→ **How to complete this task**: Below are the records; print exactly the lines from the one with "Where should I" through the last, both included, and leave the pictures out.
Input records Start Marker
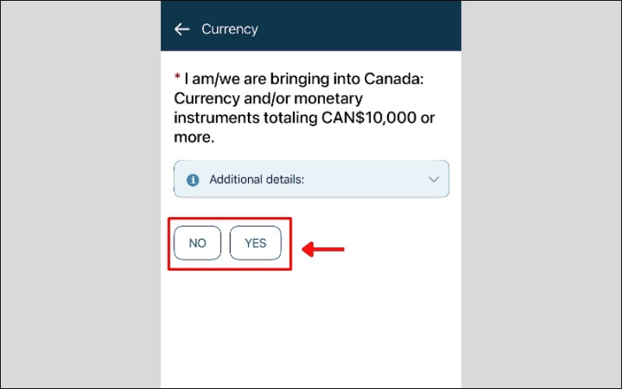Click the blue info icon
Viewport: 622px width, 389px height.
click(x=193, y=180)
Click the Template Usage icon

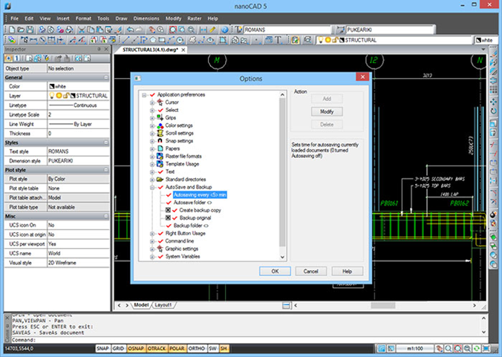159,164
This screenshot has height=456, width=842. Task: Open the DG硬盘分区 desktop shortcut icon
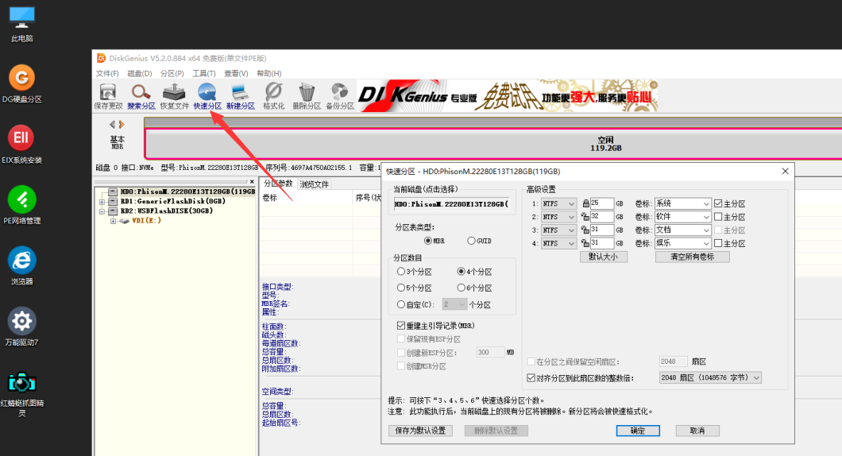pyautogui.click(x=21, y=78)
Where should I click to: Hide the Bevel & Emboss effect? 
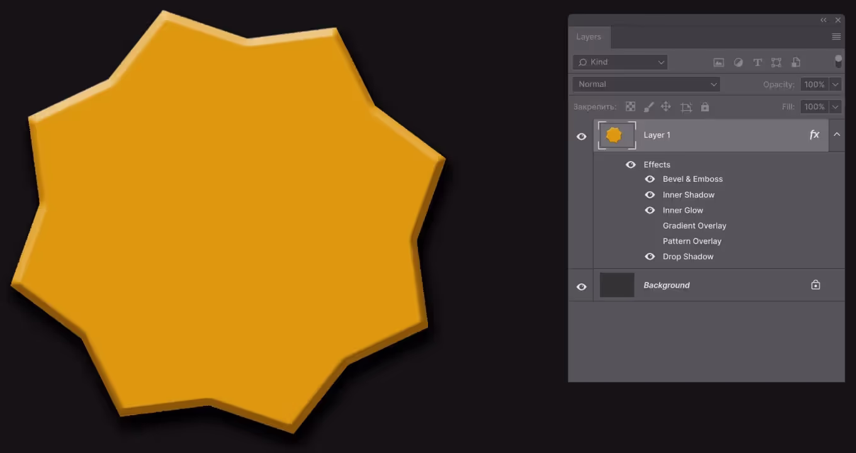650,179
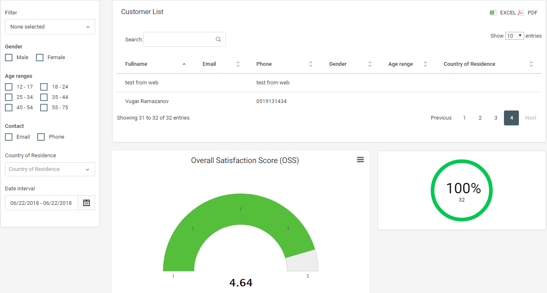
Input records End Marker
→ **Exercise result**:
Where should I click to: Hide the Bevel & Emboss effect? 
650,179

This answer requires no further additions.